> PROBLEM SET
A) Sum up the XMesh discussion in two sentences.
B) Pick up the XMesh discussion after its last sentence and continue it.

> PROVIDED TEXT
- - - - - - -
In recent days we did some tests with XMesh. We realized that XMesh shifts the Material IDs if not all of them are used. We try to keep at least material ID 1 empty for Thinking Particles.
Is there a way to avoid this? Did we miss an option?
I attached a 3ds Max project with a sample scene. Just unzip it to the C drive. XMeshTest.zip (112 KB)
Yes, XMesh creates new Material ID assignments and packs the Material IDs when saving multiple objects to a single XMesh.
Imagine having two boxes, one with Material IDs 1 to 6 (by default) and another with the SAME Material IDs, but with a completely different Multi-Material assigned to them. If we would not redistribute the Material IDs on the second box, both boxes inside a single XMesh file would have the SAME Ids and thus could not have two different sets of 6 sub-materials.
In addition, Thinking Particles uses a nested hierarchy of Sub-Materials which requires a special TPMultiMaterial to handle which only people with a TP installation would have available. To flatten out a TPMultiMaterial to a regular 3ds Max MultiMaterial, we had to reprocess the IDs to produce the same look.
In your scene, the resulting XMesh has the correct material assignments on the cached boxes, but different Material IDs in the mesh.
Since XMesh was designed to cache the render state mesh and ensure that what you had will render the same, it does the job as designed. Also note that XMesh does the remapping based on the actual materials assigned to the faces, not on the face IDs. So if a box has the same sub-material assigned to all 6 sides, it will use up only one materialID and not 6.
One of the main reasons for this is actually Thinking Particles. When we used XMesh to cache the bridge on Final Destination 5, TP generated a lot of sub-materials with MatIDs in unsupported (by 3ds Max) ranges, like values over 10,000 or more. 3ds Max supports only 1,000 sub-materials in the current version. This was mostly caused by Volume Breaker in my experience. But once we remapped the actually used materials to their corresponding faces, we were left with a nicely compressed small 3ds Max MultiMaterial with no duplication and only very few actual sub-materials.
- - - - - - -
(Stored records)

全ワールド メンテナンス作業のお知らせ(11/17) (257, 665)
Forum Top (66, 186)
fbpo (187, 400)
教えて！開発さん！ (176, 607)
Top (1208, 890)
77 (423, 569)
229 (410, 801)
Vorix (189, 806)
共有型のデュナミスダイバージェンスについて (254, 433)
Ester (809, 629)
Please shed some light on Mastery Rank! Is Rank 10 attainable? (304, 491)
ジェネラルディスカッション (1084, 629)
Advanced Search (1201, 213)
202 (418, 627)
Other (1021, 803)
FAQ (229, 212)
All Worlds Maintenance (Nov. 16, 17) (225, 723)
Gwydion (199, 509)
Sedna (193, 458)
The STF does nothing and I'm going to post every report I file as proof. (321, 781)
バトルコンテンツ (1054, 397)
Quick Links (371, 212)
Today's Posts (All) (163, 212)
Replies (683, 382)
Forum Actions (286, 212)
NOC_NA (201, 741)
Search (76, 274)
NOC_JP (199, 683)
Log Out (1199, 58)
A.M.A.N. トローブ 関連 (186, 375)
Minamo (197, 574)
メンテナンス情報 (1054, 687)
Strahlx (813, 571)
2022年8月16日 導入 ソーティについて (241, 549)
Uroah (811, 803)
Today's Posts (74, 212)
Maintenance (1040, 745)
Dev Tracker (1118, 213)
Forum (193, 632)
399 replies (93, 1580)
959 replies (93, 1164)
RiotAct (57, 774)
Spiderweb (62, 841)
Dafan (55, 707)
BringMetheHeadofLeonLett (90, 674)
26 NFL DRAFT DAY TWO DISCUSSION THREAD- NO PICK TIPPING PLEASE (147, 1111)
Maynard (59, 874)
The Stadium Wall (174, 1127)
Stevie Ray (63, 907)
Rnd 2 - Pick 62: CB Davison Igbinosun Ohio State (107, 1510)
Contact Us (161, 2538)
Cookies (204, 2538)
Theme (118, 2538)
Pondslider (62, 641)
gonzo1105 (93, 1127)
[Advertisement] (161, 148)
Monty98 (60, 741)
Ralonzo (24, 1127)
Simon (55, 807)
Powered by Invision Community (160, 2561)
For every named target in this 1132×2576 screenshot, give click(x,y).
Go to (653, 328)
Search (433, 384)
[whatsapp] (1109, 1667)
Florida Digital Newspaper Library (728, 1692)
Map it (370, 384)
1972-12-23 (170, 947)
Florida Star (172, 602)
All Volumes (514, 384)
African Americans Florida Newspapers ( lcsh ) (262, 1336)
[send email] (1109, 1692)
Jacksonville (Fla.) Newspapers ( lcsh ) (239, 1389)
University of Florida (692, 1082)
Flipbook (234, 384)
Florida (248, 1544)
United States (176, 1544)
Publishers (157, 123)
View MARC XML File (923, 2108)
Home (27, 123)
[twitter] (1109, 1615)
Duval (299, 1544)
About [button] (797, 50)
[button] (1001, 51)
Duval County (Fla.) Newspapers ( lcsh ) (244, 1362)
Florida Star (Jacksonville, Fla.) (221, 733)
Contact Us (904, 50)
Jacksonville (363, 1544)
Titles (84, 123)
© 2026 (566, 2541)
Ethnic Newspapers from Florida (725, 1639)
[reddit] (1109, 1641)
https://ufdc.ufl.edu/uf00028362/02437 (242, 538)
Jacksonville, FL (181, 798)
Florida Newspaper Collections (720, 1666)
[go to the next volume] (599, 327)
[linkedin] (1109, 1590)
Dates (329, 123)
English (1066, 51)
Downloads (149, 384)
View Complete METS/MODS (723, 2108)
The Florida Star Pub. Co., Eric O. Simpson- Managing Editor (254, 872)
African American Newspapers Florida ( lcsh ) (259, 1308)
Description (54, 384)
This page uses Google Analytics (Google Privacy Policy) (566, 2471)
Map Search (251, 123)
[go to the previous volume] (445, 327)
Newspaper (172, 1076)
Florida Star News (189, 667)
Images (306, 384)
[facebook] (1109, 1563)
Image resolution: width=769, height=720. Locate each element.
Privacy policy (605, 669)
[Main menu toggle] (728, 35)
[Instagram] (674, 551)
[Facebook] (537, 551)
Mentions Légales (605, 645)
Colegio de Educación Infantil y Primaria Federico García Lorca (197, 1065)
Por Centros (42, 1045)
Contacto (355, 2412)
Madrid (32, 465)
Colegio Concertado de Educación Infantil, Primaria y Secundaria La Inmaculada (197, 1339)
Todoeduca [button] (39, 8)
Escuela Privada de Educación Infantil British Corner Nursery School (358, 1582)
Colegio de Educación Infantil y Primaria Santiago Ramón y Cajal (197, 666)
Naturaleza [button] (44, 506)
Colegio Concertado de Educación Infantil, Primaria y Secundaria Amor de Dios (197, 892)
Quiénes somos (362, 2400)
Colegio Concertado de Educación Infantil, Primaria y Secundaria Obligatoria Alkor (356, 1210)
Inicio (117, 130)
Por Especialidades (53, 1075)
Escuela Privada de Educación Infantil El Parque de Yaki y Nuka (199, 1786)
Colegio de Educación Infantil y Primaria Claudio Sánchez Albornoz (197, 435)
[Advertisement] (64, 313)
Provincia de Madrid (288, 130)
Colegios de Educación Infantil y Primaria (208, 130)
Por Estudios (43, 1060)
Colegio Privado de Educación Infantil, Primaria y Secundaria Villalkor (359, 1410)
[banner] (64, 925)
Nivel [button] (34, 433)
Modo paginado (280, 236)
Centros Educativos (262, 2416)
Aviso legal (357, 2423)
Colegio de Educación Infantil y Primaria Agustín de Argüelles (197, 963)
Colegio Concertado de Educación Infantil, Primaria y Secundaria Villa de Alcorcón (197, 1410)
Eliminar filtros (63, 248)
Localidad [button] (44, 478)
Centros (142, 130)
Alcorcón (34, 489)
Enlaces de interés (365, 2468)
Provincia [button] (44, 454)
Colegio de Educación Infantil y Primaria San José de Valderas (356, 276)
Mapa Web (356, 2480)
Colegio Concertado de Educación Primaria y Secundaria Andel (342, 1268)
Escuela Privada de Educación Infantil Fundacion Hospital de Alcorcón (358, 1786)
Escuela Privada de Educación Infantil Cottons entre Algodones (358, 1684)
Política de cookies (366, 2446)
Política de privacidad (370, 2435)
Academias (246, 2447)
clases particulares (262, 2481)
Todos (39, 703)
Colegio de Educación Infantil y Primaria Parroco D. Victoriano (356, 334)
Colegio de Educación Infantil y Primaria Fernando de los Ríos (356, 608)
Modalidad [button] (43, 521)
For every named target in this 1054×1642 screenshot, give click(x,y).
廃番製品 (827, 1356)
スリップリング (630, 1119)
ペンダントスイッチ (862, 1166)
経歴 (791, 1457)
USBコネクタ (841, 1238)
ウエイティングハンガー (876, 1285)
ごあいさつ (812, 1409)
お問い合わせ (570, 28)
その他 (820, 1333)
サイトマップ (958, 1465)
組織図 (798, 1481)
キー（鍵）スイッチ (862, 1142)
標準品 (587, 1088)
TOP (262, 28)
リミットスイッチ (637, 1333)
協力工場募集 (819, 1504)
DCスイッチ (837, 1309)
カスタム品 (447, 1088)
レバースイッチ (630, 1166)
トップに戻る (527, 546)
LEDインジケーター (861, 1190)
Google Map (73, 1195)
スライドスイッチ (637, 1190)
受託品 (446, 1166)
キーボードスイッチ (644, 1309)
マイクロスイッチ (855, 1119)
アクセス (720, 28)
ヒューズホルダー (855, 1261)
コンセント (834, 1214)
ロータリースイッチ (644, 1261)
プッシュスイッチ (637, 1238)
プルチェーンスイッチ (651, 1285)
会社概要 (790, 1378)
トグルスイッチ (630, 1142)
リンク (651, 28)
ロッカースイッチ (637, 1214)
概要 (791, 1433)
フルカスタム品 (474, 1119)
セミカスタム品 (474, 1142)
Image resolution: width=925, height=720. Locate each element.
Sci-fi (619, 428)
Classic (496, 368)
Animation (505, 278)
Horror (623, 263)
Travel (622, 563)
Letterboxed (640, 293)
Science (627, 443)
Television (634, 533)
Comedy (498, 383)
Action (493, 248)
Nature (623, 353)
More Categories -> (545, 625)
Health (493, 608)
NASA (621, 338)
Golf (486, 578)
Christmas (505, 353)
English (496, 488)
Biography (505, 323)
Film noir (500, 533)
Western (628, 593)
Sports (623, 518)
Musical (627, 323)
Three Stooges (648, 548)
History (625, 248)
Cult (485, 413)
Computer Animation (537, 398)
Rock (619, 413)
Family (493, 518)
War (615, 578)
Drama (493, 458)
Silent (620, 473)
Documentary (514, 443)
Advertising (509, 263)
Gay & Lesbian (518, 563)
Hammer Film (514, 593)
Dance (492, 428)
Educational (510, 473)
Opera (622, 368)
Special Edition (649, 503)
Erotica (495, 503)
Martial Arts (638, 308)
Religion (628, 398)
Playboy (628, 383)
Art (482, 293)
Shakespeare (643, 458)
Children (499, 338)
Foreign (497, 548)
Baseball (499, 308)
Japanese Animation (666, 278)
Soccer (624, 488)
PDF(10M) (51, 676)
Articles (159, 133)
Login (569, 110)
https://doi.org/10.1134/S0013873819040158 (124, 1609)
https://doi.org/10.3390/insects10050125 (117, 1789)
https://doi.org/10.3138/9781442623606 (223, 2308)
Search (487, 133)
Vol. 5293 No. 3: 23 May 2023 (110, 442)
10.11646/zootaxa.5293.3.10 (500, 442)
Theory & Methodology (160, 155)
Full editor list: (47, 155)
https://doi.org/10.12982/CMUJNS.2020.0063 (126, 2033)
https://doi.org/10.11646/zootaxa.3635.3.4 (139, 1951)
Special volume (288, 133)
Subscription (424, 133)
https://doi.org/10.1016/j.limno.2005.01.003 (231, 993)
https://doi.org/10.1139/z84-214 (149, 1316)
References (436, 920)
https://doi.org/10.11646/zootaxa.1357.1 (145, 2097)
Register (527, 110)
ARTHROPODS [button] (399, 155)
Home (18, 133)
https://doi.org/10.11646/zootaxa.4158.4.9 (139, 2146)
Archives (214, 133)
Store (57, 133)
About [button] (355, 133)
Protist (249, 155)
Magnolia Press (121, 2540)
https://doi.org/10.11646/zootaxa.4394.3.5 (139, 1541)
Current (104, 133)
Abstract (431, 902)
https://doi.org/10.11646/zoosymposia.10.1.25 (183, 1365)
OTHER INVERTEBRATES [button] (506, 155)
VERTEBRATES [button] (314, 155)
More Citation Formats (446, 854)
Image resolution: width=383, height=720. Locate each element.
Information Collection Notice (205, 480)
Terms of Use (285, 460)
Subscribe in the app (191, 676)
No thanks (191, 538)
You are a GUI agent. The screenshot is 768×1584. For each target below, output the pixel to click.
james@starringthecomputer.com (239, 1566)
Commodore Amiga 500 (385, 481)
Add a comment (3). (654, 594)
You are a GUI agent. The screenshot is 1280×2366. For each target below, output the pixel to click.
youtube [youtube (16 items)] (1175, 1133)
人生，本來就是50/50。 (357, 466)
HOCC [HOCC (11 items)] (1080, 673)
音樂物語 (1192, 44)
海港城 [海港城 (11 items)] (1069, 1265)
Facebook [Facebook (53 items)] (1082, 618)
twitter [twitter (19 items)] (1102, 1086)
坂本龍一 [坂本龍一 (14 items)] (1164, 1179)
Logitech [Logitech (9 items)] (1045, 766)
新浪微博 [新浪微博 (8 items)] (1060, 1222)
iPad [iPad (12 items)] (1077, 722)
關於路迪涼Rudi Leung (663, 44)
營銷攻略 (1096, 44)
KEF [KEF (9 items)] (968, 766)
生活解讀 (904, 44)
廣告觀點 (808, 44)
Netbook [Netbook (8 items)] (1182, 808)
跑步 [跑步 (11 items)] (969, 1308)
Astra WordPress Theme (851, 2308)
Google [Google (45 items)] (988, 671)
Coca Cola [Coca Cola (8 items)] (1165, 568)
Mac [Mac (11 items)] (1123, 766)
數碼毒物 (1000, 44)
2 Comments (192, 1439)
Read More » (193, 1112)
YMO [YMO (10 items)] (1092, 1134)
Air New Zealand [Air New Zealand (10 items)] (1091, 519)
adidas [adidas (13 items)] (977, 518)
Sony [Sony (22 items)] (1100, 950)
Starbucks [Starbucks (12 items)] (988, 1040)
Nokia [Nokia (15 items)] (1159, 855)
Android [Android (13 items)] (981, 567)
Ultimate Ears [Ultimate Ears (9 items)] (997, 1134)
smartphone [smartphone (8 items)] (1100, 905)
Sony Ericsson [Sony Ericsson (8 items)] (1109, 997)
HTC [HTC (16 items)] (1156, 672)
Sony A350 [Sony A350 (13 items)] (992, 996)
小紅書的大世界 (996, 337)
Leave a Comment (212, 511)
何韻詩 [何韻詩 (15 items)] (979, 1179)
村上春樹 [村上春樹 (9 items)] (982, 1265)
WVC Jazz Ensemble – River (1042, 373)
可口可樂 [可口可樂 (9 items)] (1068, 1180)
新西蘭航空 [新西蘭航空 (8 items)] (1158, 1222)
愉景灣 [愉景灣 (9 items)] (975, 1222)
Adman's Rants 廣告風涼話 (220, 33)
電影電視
- - - - - - -
> ANSWERS PER TASK
A) While testing XMesh, the posters found that it shifts Material IDs when not all of them are used, even though they try to keep material ID 1 empty for Thinking Particles, and they asked whether this could be avoided. The reply explains that XMesh deliberately repacks Material IDs based on the materials actually assigned to faces, so that objects with different multi-materials can share one XMesh file and render the same, and this approach also turned the huge number of Thinking Particles sub-materials on Final Destination 5 into a small multi-material.

B)
You can do this indirectly by turning off “Save Material Library” in the XMesh Saver, but then you’d need to handle material IDs and create a multimaterial yourself.
I just tested it and disabling the “Save Material Library” and then assigning the original MultiMaterial from the test scene to the XMesh manually produced the correct result, since no ID remapping was performed.
Unfortunately, we cannot guarantee that all objects being saved will have the same MultiMaterial assigned to them (like in your case), so we cannot produce a Material Library on output when no ID remapping is performed. We could special-case it so that if all selected objects have the same material, it would be saved and then reassigned to the XMesh Loader, but what should we do if that’s not the case?
We will give the disabling of “Save Material Library” a try. It seems to be the solution we are looking for. We want to preserve the material IDs for splitting up the geometry and material for FX work.
It makes totally sense that XMesh shrinks down the Material ID and creates a compact MultiMaterial, but on our last project the materials became so big that it was hard to handle the scenes and assets. At the moment we are figuring out the best way of using XMesh in our pipeline with complex setups.